▶ [What this task involves]: Beginning with the line containing "Task: Click the" and ending at the last line of the data, set down every line exactly, leaving out all pictures.

▶ [Input data]:

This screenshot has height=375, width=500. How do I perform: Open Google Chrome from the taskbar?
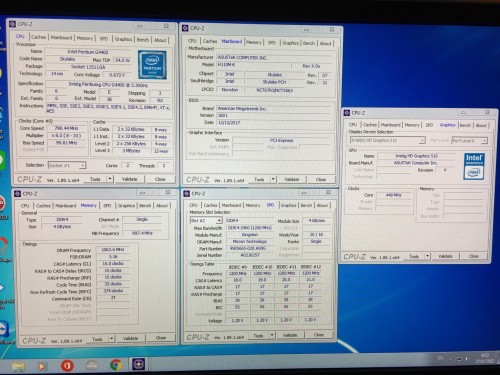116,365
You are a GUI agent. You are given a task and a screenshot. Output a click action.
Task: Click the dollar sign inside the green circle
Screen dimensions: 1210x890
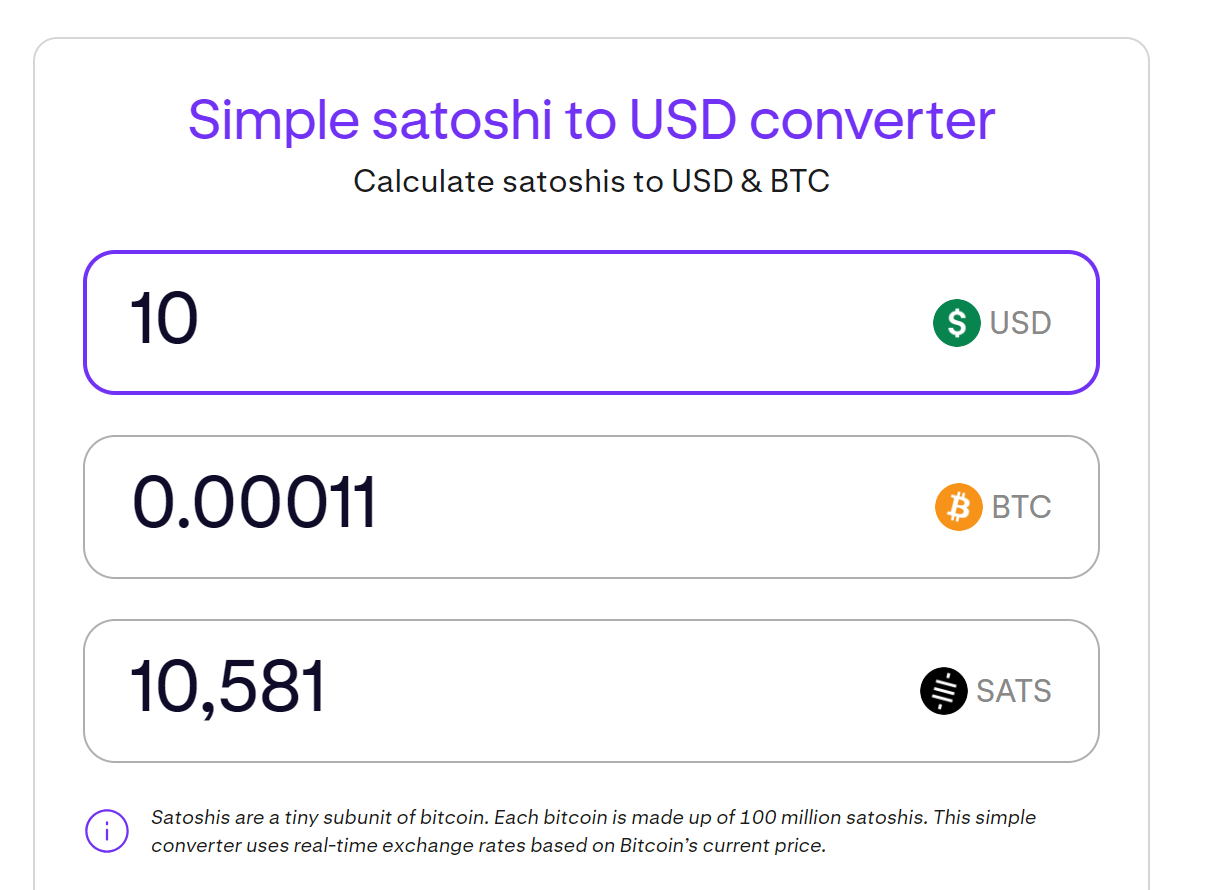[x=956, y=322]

▶ [Your response]:
Task: Click the dollar sign inside the green circle
Screen dimensions: 1210x890
[x=956, y=322]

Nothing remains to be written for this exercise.